長胡子和李觀潮奮力前行。
三百里自由競速海域,最先頭賽舟的已經駛過了一半。
雄鷹號一舟當先,當仁不讓,船底二十多號人力不停輪換,舟速隨著風速還在不斷加速。
金黃色的大鵬號一邊,被李丑奴彈下水去的十幾人已經消失不見,那些小船也都已經退到了大鵬號的后面。大鵬啟動,一雙翅膀緩緩升起,變成了兩片連接的船帆。
在大鵬號和雄鷹號的后面,無數的小舟也在破浪前行。有些設計精巧的,甚至已經無限迫近了大鵬和雄鷹。
李丑奴看著行近的幾只小舟,鼻尖一哼,手上幾顆石子紛紜打出,石子去速驚人,啪啪幾聲,竟是將那些小舟的木板打破,瞬間水流涌入,沉入海底。
人群中不斷有人怒吼,抱怨著李丑奴的惡行,李丑奴也不搭理,面色陰沉地望向前方紅葉峽谷。
“繼續加速,一定要率先突破峽谷。”
李府同應了一聲吩咐下去。
此時那金黃色大鵬舟忽然發力,原先揚起的兩只船帆突然變得靈活起來,忽閃一下,像極了大鵬的雙翅振動。周邊空氣猛然一動,舟身竟是又快了幾分。
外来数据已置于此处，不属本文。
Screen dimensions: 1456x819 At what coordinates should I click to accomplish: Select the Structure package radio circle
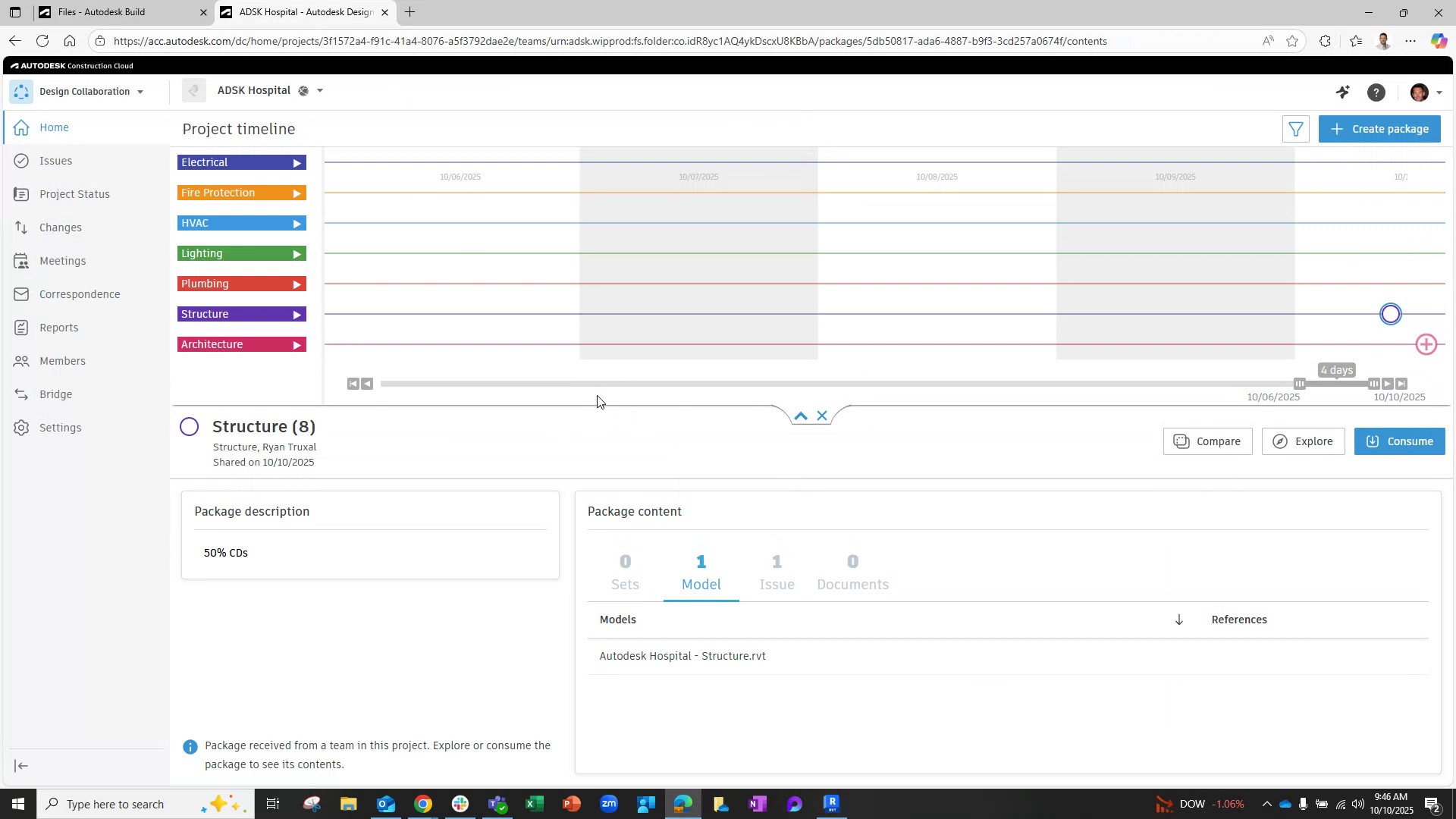pyautogui.click(x=189, y=426)
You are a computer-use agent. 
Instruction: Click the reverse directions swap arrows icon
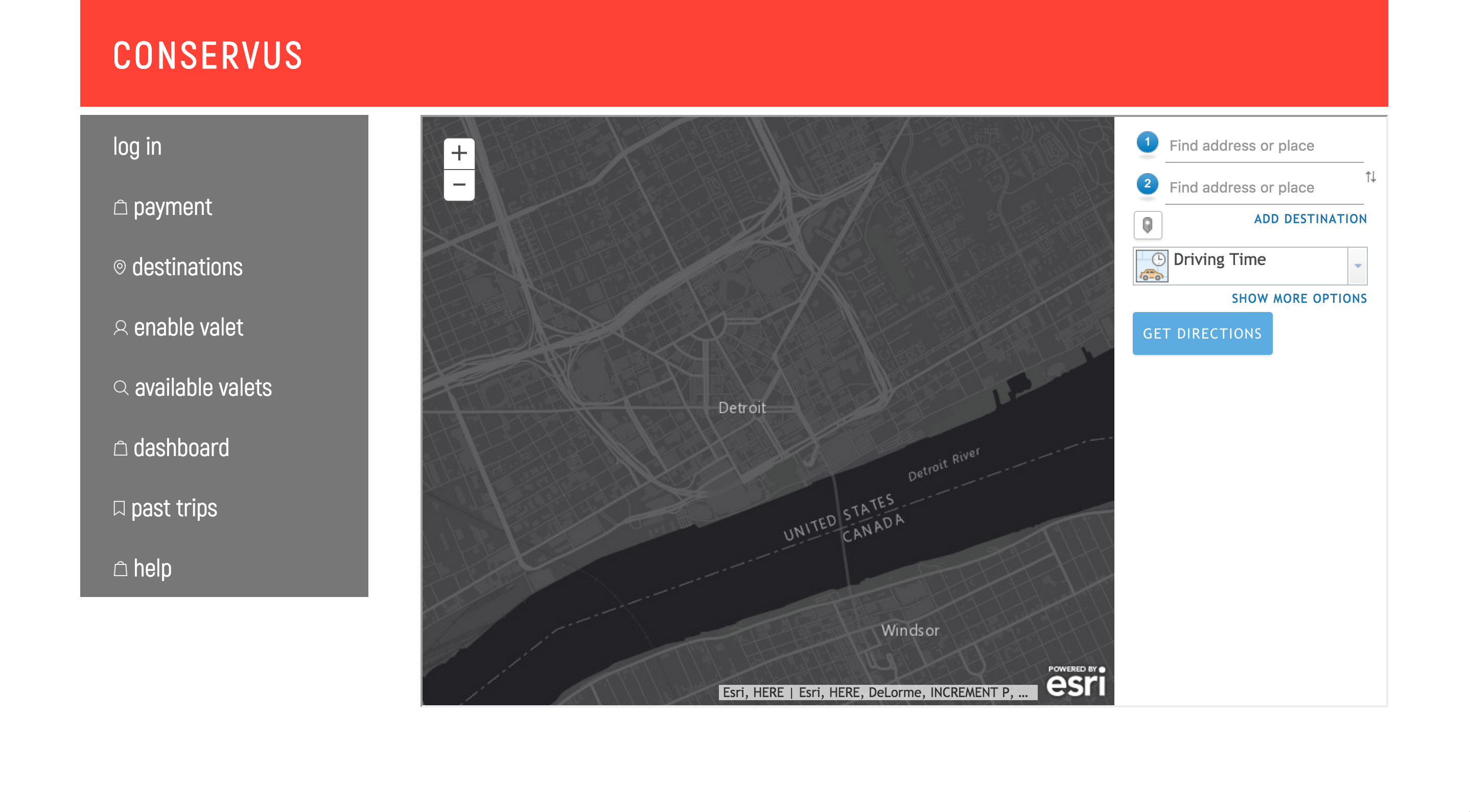(1370, 177)
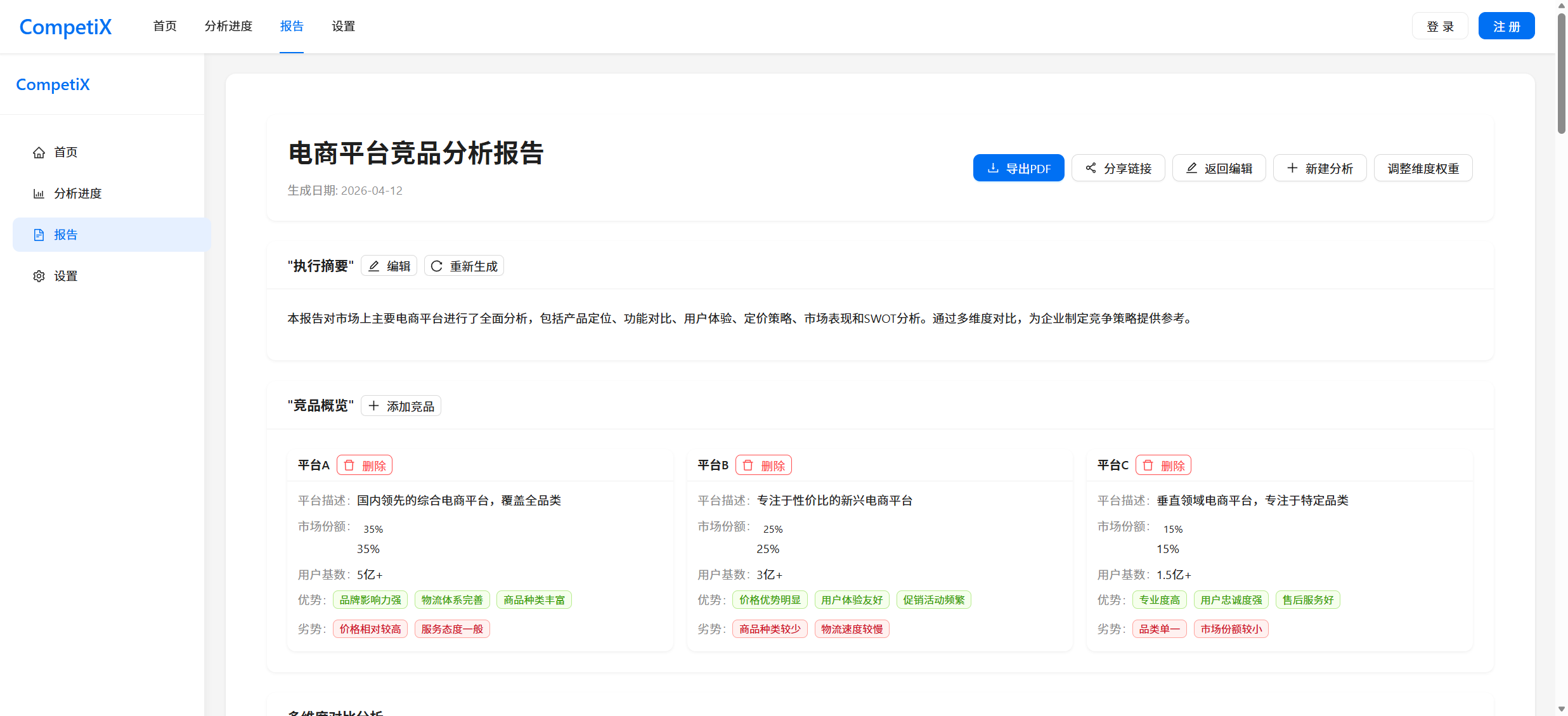Click the Export PDF download icon
Screen dimensions: 1568x716
(x=993, y=168)
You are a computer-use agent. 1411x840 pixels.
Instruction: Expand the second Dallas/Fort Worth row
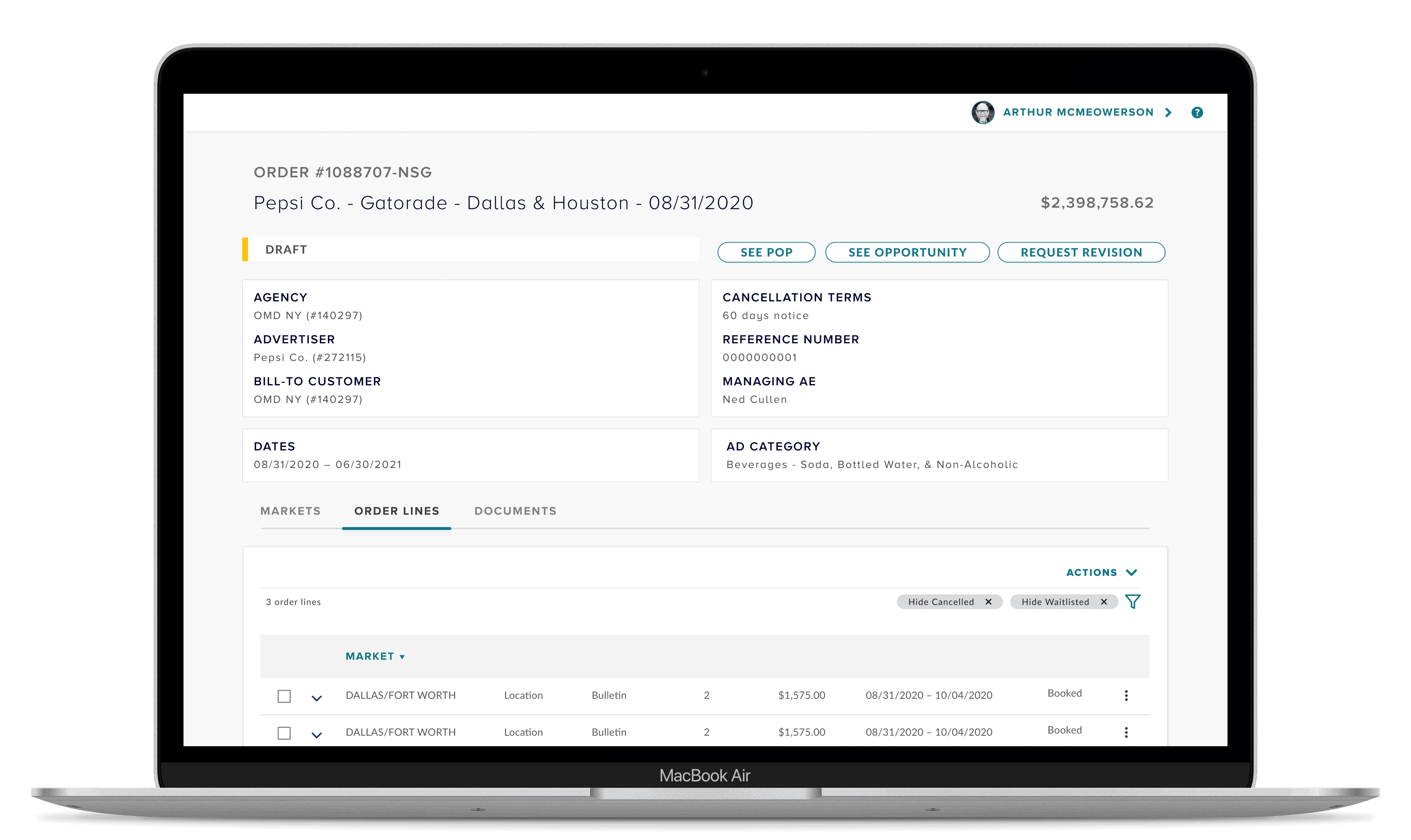[x=316, y=735]
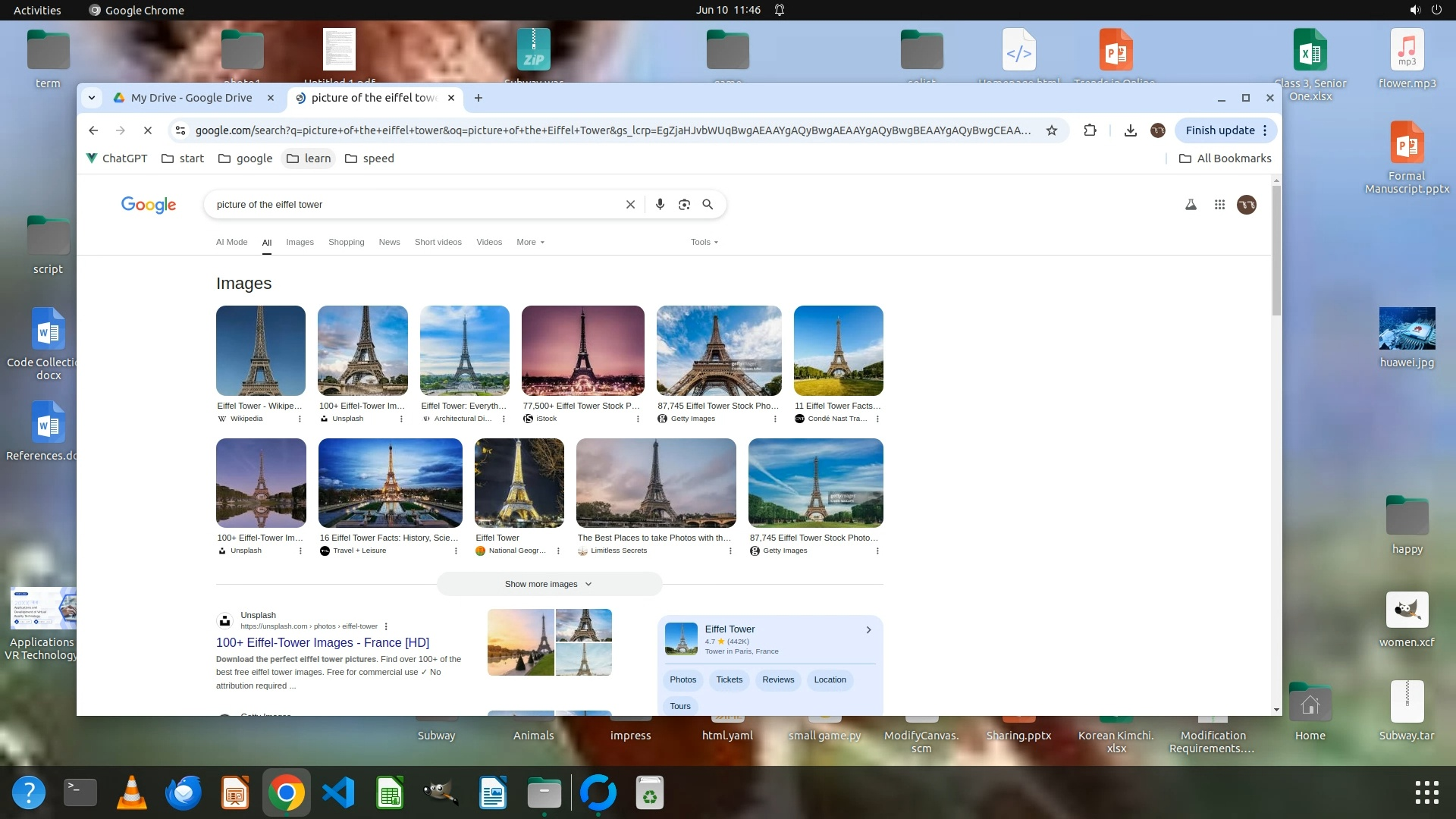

李府同面帶陰郁,當下囑咐了李力幾句。李力快速下到船艙,不多時,雄鷹號的一側船艙突然打開。數只長槍紛紜而出,斜斜射向大鵬舟的雙翅。大鵬號雙翅不斷撲閃,但速度卻并不快。幾只長槍速度奇快,猛烈插入翅膀,翅膀上慢慢裂開一道道縫隙。
豬蹄膀一看激怒不已。伸手取過一柄短刀,順著翅膀一面使勁劃去。那些長槍瞬間斷開,紛紛落入水中。
此時,雄鷹號已經拉開大鵬號一只半的船體。
豬蹄膀吩咐一聲,船底八位水手瞬間加力,直直追了上去。
禿鷲山一側有一處彎曲的口子,口子里停了兩只巨大的貨船。
這兩艘平日里捕魚用的大型漁船一天前就已經停泊了進來。
船上面幾個黑衣人悠閑自在,走來走去。
一只潔白的信鴿飛來,落在了貨船的桅桿之上。
當先一個黑衣人點點頭,抓過信鴿,取下密信,將信鴿一把放入了籠子里。
不久后,黑衣人微微頷首。兩個殘廢的黑衣人緩緩走到了兩艘船的船尾。慢慢將船尾的一塊豎板取下。隨著豎板的松動,一道道水流從船艙激射而出。緊跟著一個猛烈的撞擊將那鐵質的豎板斜斜撞飛。
兩只巨大的虎鯨從船艙里激射而出,尾巴一擺,就鉆入了水中。
幾個同樣殘疾的黑衣人手持了一塊塊生肉隨著船體緩慢拋入水中。不多時就到了禿鷲山和紅葉山之間的淺灘。
這淺灘里暗礁林立,那貨船游到附近,幾個黑衣人將手中的生肉遙遙扔向了靠近紅葉山的一側。黑衣人擺擺手,貨船順著原路返回。
禿鷲山和紅葉山的海灘上,此時也站著許多人,當他們看到那些人拋灑生肉的時候,感覺到一陣陣生冷。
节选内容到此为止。